Une autre lecture du texte mérite pourtant d'être posée. Avec la 235 ter C, mais aussi avec le pacte Dutreil resserré et l'apport-cession durci, le législateur a déplacé en quelques articles le centre de gravité du contentieux fiscal patrimonial vers une notion qui en était jusqu'ici à la périphérie : la valeur locative de marché.

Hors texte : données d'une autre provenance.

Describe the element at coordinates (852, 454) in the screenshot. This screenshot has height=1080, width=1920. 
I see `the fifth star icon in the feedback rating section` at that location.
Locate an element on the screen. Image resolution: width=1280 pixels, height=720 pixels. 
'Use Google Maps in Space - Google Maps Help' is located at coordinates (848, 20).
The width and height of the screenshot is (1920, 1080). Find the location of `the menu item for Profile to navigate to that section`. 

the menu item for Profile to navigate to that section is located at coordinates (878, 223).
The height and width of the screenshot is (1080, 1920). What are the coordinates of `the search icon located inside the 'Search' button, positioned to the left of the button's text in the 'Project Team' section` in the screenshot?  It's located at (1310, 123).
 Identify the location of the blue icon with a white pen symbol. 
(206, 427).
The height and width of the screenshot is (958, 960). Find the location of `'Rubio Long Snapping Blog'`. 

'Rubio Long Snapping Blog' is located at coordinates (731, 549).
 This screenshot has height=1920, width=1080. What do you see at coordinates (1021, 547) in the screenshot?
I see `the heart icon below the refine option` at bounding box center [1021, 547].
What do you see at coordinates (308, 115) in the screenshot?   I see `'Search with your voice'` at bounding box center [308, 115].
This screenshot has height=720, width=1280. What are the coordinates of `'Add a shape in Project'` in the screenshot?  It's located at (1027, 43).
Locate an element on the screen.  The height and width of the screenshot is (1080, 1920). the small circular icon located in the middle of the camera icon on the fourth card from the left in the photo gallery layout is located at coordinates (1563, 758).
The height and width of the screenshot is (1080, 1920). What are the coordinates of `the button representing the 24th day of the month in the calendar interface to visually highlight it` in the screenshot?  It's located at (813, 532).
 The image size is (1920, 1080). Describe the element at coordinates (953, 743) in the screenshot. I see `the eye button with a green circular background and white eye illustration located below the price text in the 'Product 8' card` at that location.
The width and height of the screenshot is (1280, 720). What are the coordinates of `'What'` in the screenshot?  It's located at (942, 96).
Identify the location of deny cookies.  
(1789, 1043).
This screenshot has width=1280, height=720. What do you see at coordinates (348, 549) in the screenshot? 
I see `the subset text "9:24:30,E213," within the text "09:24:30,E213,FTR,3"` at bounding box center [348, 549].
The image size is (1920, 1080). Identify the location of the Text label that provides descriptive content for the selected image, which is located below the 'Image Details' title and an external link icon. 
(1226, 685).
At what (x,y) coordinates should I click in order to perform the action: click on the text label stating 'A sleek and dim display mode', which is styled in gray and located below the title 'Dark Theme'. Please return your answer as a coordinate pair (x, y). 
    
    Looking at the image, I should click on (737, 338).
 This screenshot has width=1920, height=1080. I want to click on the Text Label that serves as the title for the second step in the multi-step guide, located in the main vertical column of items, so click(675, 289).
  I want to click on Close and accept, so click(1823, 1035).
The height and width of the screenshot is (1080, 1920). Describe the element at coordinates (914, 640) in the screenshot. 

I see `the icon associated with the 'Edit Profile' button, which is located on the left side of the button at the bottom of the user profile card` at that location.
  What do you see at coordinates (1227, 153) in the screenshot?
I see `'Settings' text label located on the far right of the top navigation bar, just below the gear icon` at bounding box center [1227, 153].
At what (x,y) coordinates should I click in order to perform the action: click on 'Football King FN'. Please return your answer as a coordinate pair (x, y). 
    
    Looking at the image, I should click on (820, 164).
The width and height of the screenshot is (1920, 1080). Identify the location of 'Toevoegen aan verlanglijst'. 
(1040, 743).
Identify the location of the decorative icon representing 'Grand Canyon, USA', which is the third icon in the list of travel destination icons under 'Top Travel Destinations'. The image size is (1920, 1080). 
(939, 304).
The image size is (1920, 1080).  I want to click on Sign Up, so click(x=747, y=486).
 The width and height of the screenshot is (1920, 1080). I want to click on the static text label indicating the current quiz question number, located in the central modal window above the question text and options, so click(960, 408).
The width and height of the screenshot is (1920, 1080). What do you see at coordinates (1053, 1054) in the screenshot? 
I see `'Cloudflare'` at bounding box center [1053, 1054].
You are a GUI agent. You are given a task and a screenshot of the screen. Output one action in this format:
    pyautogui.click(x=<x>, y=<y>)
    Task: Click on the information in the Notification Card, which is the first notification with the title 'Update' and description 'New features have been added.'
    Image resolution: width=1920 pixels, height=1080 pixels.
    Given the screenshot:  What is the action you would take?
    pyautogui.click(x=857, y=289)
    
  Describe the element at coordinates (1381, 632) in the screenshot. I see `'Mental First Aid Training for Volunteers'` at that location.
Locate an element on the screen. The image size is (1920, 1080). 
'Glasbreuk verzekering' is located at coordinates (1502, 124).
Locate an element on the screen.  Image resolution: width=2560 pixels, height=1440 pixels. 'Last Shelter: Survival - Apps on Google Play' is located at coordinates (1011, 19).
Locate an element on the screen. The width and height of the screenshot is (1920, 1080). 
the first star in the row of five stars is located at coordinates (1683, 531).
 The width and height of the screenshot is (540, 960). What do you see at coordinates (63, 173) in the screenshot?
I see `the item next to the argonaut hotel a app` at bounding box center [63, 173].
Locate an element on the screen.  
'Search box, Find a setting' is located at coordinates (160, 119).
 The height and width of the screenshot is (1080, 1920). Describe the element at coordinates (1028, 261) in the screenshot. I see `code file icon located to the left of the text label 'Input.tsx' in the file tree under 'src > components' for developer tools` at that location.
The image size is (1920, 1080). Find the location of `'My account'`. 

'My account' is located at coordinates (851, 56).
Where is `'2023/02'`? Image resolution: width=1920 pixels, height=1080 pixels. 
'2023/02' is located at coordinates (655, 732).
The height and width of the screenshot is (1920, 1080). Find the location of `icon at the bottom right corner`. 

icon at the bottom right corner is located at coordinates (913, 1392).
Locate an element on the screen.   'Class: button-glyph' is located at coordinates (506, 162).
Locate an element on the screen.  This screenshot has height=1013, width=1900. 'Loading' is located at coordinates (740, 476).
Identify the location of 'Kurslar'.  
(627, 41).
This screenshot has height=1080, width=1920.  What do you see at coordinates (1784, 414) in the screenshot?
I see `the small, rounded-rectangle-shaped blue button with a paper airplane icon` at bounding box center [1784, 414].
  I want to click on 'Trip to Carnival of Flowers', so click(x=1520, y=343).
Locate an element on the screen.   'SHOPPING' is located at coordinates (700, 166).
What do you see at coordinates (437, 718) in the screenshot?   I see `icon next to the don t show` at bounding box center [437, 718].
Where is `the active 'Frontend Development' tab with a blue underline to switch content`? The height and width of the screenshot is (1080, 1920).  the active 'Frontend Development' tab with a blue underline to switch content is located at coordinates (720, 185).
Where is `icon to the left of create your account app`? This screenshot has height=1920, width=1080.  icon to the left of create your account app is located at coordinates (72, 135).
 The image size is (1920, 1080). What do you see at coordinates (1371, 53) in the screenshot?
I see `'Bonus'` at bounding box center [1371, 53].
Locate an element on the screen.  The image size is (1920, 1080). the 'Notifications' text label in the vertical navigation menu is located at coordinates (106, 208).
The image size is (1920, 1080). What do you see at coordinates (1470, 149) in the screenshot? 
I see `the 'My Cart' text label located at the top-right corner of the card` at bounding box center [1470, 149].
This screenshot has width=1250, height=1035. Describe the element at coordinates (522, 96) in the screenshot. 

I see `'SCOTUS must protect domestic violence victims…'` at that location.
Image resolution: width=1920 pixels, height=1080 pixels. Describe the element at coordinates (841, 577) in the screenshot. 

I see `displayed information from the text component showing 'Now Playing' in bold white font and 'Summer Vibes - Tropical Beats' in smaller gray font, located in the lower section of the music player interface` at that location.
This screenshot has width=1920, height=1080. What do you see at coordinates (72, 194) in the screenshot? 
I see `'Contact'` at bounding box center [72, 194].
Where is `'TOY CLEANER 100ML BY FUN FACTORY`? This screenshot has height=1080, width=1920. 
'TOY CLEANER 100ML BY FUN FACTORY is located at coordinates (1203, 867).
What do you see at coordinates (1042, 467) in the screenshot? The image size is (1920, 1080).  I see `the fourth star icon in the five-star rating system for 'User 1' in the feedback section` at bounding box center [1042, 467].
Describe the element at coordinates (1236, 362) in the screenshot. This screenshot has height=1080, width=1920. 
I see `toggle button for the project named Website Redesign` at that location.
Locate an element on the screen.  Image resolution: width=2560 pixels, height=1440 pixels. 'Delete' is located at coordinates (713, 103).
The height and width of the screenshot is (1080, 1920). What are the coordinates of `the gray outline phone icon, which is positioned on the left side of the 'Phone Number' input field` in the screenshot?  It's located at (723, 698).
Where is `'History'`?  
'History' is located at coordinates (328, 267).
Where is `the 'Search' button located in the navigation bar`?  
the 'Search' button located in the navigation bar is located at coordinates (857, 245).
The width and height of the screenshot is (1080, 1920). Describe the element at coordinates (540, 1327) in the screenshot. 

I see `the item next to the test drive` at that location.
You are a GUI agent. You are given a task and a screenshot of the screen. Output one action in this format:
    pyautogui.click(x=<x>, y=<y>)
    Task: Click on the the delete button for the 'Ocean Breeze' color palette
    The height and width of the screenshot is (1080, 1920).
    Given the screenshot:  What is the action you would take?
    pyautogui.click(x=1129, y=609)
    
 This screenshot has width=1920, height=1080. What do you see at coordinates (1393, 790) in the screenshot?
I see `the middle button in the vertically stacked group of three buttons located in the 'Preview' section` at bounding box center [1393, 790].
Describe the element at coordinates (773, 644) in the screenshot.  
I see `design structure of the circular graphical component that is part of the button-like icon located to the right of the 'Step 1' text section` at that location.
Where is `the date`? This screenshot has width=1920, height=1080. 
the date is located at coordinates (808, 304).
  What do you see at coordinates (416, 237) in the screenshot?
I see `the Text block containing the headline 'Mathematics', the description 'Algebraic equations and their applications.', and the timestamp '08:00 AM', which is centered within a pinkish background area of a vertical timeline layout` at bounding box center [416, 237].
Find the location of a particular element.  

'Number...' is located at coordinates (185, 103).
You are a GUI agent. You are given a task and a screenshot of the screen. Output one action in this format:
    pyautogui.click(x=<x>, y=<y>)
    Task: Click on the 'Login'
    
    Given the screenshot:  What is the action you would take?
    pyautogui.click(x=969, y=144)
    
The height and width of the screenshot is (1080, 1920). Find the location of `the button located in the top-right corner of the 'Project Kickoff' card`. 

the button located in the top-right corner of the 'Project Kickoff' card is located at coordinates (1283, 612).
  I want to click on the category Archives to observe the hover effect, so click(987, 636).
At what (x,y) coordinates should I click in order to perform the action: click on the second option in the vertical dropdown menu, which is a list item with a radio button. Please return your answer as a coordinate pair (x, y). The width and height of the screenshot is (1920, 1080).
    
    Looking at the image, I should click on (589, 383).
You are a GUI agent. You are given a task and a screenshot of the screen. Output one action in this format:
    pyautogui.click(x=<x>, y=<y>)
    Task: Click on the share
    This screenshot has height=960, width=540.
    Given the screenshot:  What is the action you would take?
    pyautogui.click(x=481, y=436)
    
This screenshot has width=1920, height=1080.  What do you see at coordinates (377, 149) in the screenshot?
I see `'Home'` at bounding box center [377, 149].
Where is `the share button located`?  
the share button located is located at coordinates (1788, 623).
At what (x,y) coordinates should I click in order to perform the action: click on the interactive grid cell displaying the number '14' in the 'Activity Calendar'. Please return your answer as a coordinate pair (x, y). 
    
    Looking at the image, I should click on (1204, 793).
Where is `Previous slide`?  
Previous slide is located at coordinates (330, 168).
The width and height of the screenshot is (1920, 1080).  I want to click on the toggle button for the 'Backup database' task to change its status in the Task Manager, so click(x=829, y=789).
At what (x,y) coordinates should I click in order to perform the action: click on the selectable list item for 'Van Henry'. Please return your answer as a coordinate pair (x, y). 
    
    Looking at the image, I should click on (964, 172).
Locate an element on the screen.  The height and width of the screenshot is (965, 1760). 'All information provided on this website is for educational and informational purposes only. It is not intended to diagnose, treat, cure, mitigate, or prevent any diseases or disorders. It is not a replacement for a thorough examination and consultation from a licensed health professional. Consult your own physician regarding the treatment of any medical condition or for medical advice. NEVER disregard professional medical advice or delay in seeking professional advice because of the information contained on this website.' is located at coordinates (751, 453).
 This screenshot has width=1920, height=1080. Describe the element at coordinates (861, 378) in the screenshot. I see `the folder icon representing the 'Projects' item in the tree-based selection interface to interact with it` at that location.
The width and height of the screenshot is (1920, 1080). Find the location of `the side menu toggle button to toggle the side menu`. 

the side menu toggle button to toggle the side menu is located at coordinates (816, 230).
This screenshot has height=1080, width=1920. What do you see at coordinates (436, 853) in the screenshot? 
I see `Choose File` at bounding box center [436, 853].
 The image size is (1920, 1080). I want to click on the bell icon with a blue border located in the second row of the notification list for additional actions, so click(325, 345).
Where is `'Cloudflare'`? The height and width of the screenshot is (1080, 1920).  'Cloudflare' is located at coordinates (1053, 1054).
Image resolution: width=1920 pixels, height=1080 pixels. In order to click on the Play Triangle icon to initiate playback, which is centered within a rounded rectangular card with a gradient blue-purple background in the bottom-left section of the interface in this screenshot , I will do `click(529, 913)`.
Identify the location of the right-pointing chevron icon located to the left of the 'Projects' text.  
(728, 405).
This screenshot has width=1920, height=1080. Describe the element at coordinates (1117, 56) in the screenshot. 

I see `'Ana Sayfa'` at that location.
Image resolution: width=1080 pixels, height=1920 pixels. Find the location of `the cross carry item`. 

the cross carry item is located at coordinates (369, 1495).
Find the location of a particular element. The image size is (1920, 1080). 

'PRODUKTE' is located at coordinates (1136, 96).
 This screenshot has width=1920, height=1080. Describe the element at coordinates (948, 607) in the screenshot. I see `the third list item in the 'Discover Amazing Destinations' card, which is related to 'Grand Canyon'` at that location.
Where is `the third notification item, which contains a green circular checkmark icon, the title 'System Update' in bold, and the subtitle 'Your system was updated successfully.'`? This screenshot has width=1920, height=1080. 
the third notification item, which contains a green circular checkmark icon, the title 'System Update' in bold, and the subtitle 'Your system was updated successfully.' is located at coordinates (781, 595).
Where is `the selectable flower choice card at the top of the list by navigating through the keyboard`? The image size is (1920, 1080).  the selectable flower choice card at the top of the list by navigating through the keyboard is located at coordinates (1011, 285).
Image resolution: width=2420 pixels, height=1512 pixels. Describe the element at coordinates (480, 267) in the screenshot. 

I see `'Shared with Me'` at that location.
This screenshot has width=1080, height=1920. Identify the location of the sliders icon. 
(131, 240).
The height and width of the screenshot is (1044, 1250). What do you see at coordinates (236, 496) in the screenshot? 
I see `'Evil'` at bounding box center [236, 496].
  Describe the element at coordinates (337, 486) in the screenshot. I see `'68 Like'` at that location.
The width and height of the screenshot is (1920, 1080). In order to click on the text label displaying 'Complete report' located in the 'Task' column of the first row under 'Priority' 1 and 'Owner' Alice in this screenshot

La valeur locative de marché n'est pas une notion neuve en fiscalité. Elle structure depuis longtemps la jurisprudence sur l'acte anormal de gestion et l'avantage occulte. Ce que la loi de finances pour 2026 modifie, c'est moins son existence que son régime d'application : avec la 235 ter C, la valeur locative cesse d'être un paramètre mobilisé ponctuellement par l'administration en cas de contrôle pour devenir un paramètre déclaratif récurrent. Chaque exercice clos, chaque structure patrimoniale au-dessus du seuil doit positionner ses actifs par rapport à un loyer de marché, et ce positionnement détermine l'assujettissement à une taxe annuelle de 20 %.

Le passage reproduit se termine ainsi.